## Work required:
Filter the records below down to lines containing "agent".

(Supplied records begins)

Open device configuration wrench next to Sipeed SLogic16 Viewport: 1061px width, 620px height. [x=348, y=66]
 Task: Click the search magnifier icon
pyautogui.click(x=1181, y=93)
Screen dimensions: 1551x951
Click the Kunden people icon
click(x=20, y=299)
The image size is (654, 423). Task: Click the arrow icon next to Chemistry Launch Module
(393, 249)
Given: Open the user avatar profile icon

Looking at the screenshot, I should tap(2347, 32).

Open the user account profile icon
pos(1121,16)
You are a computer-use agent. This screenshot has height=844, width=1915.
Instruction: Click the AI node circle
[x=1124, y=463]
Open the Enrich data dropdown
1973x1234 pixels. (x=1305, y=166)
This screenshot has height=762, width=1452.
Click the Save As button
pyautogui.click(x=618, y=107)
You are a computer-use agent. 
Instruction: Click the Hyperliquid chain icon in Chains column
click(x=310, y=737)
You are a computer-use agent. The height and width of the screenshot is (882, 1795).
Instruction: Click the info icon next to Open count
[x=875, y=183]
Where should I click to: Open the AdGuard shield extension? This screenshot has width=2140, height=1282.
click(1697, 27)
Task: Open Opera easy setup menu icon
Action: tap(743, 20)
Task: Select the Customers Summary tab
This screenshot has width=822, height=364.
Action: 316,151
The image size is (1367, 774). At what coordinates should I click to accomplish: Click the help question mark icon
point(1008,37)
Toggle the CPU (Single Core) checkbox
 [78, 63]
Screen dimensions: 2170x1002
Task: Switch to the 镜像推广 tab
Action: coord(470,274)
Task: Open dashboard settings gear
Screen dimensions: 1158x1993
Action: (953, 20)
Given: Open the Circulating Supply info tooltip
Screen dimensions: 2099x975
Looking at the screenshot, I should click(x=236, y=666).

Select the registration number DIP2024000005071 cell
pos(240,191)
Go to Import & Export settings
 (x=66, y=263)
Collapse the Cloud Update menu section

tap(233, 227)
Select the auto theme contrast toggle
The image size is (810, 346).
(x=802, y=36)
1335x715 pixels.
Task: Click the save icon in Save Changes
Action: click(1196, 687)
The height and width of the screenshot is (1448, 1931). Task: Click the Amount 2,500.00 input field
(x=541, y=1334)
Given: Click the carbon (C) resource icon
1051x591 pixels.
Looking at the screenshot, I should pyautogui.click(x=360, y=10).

(Supplied records ends)

## Result:
You are a computer-use agent. This screenshot has height=844, width=1915.
You are a computer-use agent. 
You are a computer-use agent. The height and width of the screenshot is (882, 1795).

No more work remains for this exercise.